Expanding horizons in digital humanities research
Access to digitised texts, recordings and other documents from repositories across Europe offers a major resource for humanities research. An EU-funded project has contributed to developing a pan-European digital infrastructure to provide wider access to such information - boosting research in the field.
© viperagp #43128184, source: fotolia.com 2018
Language is the prime source-material for research in the humanities in linguistics, social sciences, history and psychology among others. Words and their organisation are the major carrier of human knowledge, emotion and culture. Language resources can be written or spoken and are stored across Europe in, for example, libraries, universities and public and private record collections and archives.

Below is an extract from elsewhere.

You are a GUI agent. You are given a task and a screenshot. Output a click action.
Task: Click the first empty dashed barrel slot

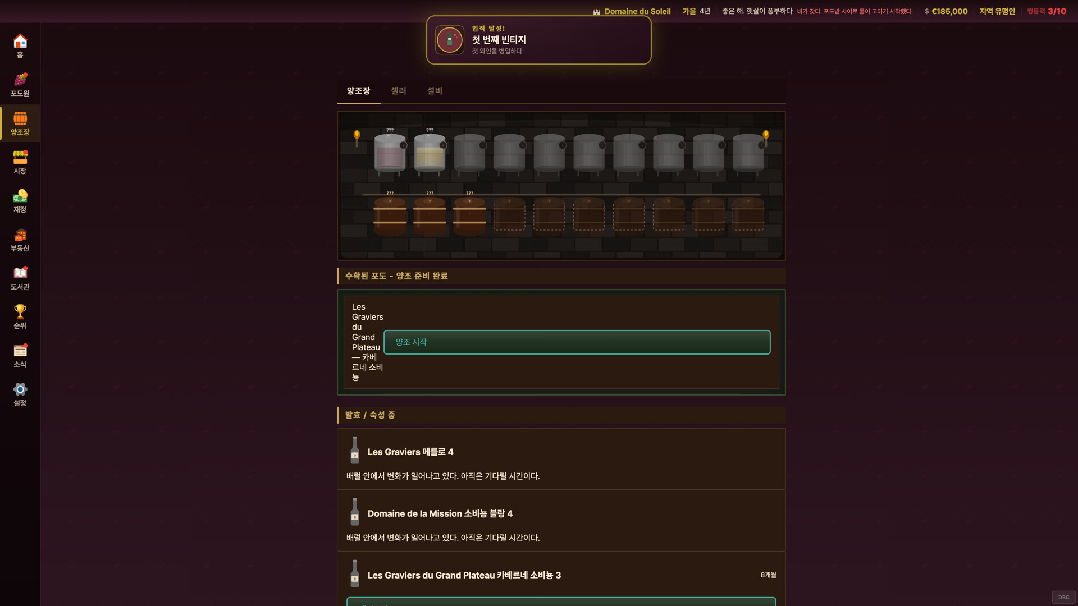509,214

Many European countries have centres of expertise for language resources and have made great efforts to digitise these and make them more widely accessible online. However, these resources are dispersed and often use incompatible systems for cataloguing, storing, accessing and searching the information available.
This lack of common standards is a major barrier to pan-European humanities research based on written and oral records. In response, the EU-funded CLARIN network was established in 2012 to make digital language resources and tools from all over Europe and beyond accessible to researchers in the humanities and social sciences.
The EU-funded CLARIN-PLUS project has opened this research infrastructure to the wider world. Earlier work built a pan-European federation of language resource centres and set out common digital standards. This work was primarily internal and preparatory.
CLARIN-PLUS centred on the externalisation of this CLARIN infrastructure. It has extended the infrastructure partnership to 40 centres across the Member States. A new state-of-the-art online central platform offers much improved accessibility for researchers and more visibility to the wider world.
The project has improved the structure and content of the CLARIN portal and implemented and shared the latest web-technologies with the consortium members.
CLARIN-PLUS sets out a value proposition for researchers in the humanities, says project coordinator Franciska de Jong of the Utrecht Institute of Linguistics. By reaching out to other research communities, organisations and countries, explaining what they need to do to join us, we are growing the CLARIN network.
De Jong is executive director of CLARIN ERIC, the governing body of the CLARIN infrastructure.
Building an open infrastructure
The project has also reached out to build partnerships. For example work was conducted with sister infrastructure DARIAH on content and tools for digital humanities research, and with the Europeana initiative, to make their digital cultural collections visible though the CLARIN platform.
There are also exchanges with EUDAT to work on the design and implementation of a common infrastructure for research data, and with the EU-funded EOSC project which is building a digital infrastructure for scientific research at large.
The project also provided support for the digital curation of language resources which includes selection, preservation, maintenance, collection and archiving. To provide open access to these resources; the project contributed to establishing common definitions and standards between digital cultural collections. This work included setting common standards for metadata that describe the information in a specific database like a library catalogue.
The language-based research queries made of digital humanities databases can be very diverse. Examples include How was American consumer culture depicted in Europe throughout the 20th century?; Who was the real author of the Dutch national anthem?; What changing concepts are associated with war in newspapers?; and What do historical documents tell us about the relation between gender and work?
Language resources can help answer these questions; and widely accessible and available digital resources can answer more of them, faster.
Social media is a new resource for the humanities, where information is already digitised and growing exponentially. Researchers are interested in social media as a hot topic as it reflects what is happening in society today explains De Jong.
Studying social media data sets are a rich source for investigation, she says. For example investigating how tracking changes in language use might help detect changes in attitude towards topics such as religion, the EU, or colonial history. Interview data can reveal the onset of dementia, the perspective of minorities on historical events, or the influence of gender on conversational style, and is therefore also a rich source for researchers from multiple domains.